How Bethel football’s Steve Johnson became national Coach of the year

Chub Reynolds was in his coach’s office at the University of Northwestern in mid-August 1990. He was discussing the football programs at Northwestern and its Roseville neighbor Bethel, and also his impending death because of a terminal cancer diagnosis that already was past due by almost a year.

Reynolds had been hired as Bethel’s football coach in 1970, when it was an independent and regularly losing against a mishmash of teams.

Then came what Reynolds referred to as the “glory years,” two seven-win seasons and an overall record of 19-7 from 1975 through 1977.

Among the outstanding players was Steve Johnson, a tackle who found his way from Chicago to the then-small Baptist school.

Those wins gave visions of Grandeur to the Bethel administration, which applied for and received admission to the MIAC for the 1978-79 school year.

The Royals went 4-16 overall and 2-13 in their first two seasons in the MIAC and Reynolds was fired. He became an Assistant Coach at Northwestern, then the head coach.

“For nine years, I would open the paper on Sunday morning in the fall, look at the Bethel score, see it lost again and laugh,” Reynolds said. “That changed last season when they hired Steve Johnson. As far as I’m concerned, he is one of my boys.”

And three-plus decades later, after the program building, and all the wins, and a national Coach of the Year honor, Steve Johnson will sit in his office for a long conversation and make sure to mention the influence that Chub had on his career .

“They reinforced to me that football is a hard game, and how to treat people who play for you,” Johnson said.

Chub died on Oct. 8, 1990, exactly one month after Bethel and Northwestern had played football for the first time. Bethel won 49-21.

That was career college win No. 4 for Johnson. He now has 244 wins, the most among active coaches in Division III football. And with 34 years (and 33 seasons), he’s the longest-serving D-III head coach.

“What’s amazing is to be told you have the most wins among active coaches in D-III, and then realize that you are 240-some [242] behind John Gagliardi, a Legend you coached against for 24 seasons,” Johnson said.

How were you and The Man from St. John’s when all was said and done?

Johnson smiled and said: “It wasn’t great at the start. They put 77 on us once.”

Laughing now, Johnson said: “I remember him coming across the field for the handshake, saying, ‘Man, you guys are getting tough, Steve, and I said, ‘John, you just beat us 52-8.'”

Yet, Gags was right.
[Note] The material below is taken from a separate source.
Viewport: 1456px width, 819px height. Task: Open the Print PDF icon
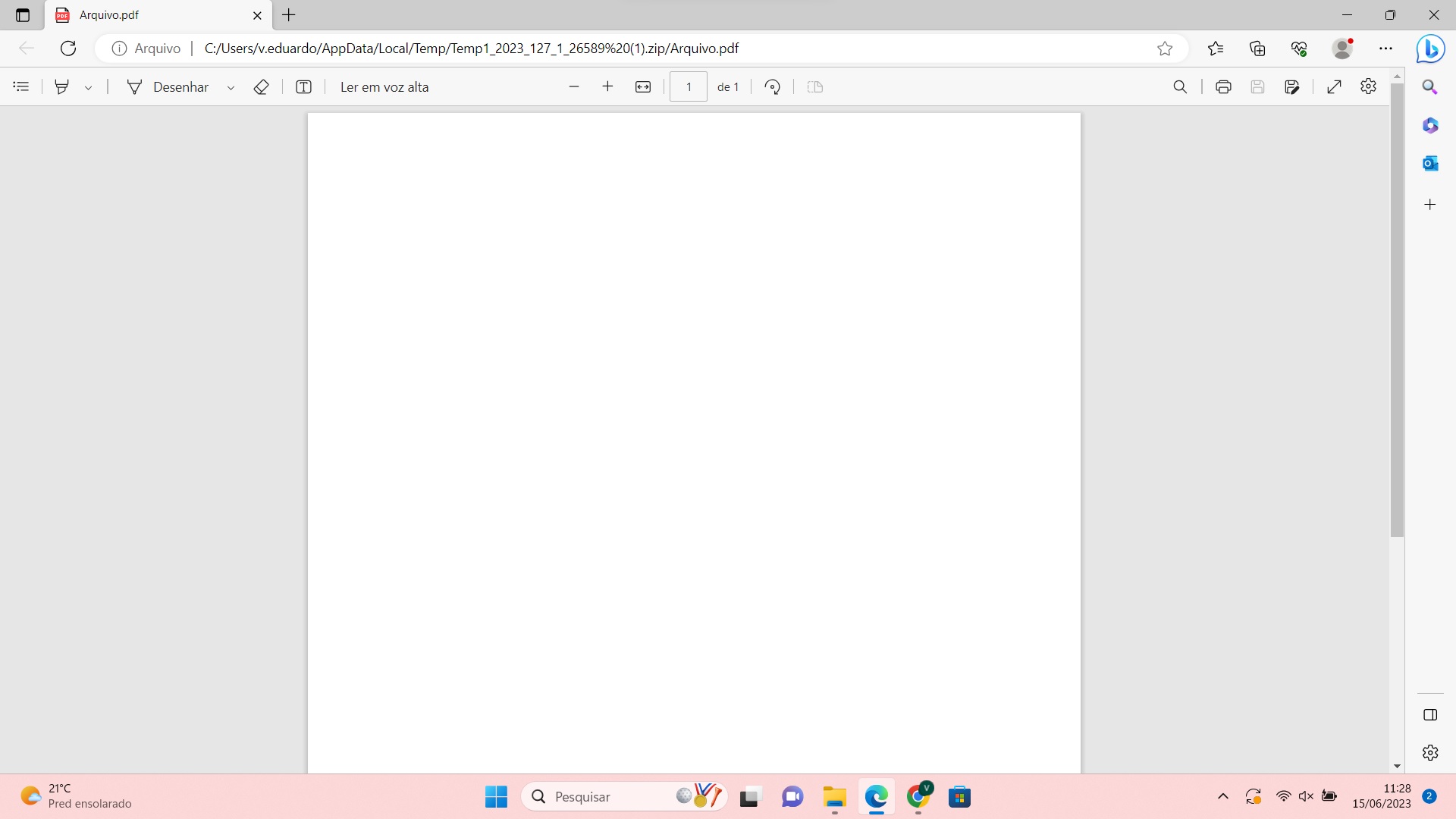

Bethel was getting tough. And on Jan. 9, the American Football Coaches Association announced it had named Johnson as the D-III Coach of the Year.
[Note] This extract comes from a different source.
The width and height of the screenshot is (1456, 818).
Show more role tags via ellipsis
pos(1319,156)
As we talked, Johnson broke up for a moment talking about the honor, not because of the plaque, but in memory of “Pastor Bill,” his father.

“I think about how my father would have reacted,” Johnson said. “He was deaf in one ear, very hard of hearing, and the all-time loud talker. His voice would boom at inappropriate times in conversation and you could feel embarrassed.

“I never should’ve felt that way. He was a great man, a great preacher, and always showed such pride and confidence in his kids.”

Steve was head Coach for four seasons at St. Cloud Cathedral — with his current St. John’s Rival Gary Fasching as an Assistant — from 1982 to 1985. He was a grad Assistant for the Gophers and John Gutekunst in 1986.

He then went to Montana State as an Assistant for two seasons.

“Earle Solomonson had won two national titles at North Dakota State, and then brought his staff to Bozeman,” Johnson said. “They weren’t really interested in what I had to offer.”

Johnson and his wife, Susan, pregnant with twins, returned to their mutual hometown of Chicago after the 1988 season. Steve passed a test to become a State Farm agent.

“The president and others at Bethel kept calling me, offering the job, and I kept saying, ‘No,’ because I had the insurance deal,” Johnson said. “But I still had strong feelings about Bethel as a place where I grew a lot, and finally took the job.”

Susan said: “The next day, I delivered our twin girls, Katie and Maddie. And our son, Cornell, was still in diapers. Three in diapers and Steve’s heading for a job back at Bethel.”

So it would’ve been easier if he had become an insurance agent?

“Not at all,” Susan said. “He would’ve been bored out of his mind. And the rest of us, too. The truth is, Steve is the least-competitive person in our family. Any family discussion … he always gives in.”

It is different in football.

Johnson: “My goal from the start at Bethel, and what I repeat to every team is, ‘We want to be hard — hard — to play.'”

The regular-season finale in 2006 and Bethel’s first win (28-13) at St. John’s would be Example A:

The Royals mauled the previously 9-0 Johnnies for 299 yards rushing, 96 plays to 44, and 41:40 of possession time.

The late Coach Gagliardi, the all-time sufferer when faced with rare defeat, said:

“Every week, there’s a stunner. This week … we’re the stun-ees.”

Which basically describes what Johnson has done for Bethel football over these decades: Stunning.